An Actionable Approach to Data Quality for Cultural Heritage Institutions

In this post I’m introducing a new data quality portal that we are currently testing with the K-samsöks data partners. It’s a data quality tool without any percentages or metrics.

To solve data quality issues at cultural heritage institutions (or anywhere) two key things need to be achieved:

  1. Awareness - individuals need to be aware of the specific data quality issues present in their data.
  2. Actionability - individuals need to have the tooling and knowledge to find individual and fix quality issues.

The first one is something that aggregation actors have been targeting for a while through spreadsheets and percentages. The screenshot below shows the second(ish) iteration of our licensing statistics/issues spreadsheet that we share with data partners (the code behind it is written by my colleague Marcus and it’s open source).

Sceenshot of spreadsheet containing SOCH license statitics

Some institutions have been able to act upon the insights given by this, while others have not. A common issue is the lack of being able to query their own data, often this is because of lacking capabilities of collection management systems, sometimes it’s a combination of this and user knowledge. No matter what it’s a barrier.

Being an aggregator allows us to lower barriers for 70+ data partners so by curating and building a GUI around advanced queries. So instead of not being able to query their data or being stuck in writing some boolean and/or whatever query in their CMS they can now list problematic objects within a few clicks.

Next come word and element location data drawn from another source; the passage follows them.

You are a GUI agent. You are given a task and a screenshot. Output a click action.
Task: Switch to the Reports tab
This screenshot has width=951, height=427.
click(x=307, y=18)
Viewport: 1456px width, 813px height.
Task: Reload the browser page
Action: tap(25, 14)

Screenshot of the main SOCH data portal showing possible queries

The current data quality queries available to data partners in the current proof of concept version of the data portal (we and partners have plenty of other ones in mind).

Screenshot of an quality page displaying items with errors in a table.

Following the selection of quality query and providing institution a list of problematic or possible problematic objects are presented to the user in a list containing a link back to the source page or CMS as well as other metadata that might be relevant for the given query.

In a couple of weeks it will be clear if this new approach have an impact. I know what I’m betting on.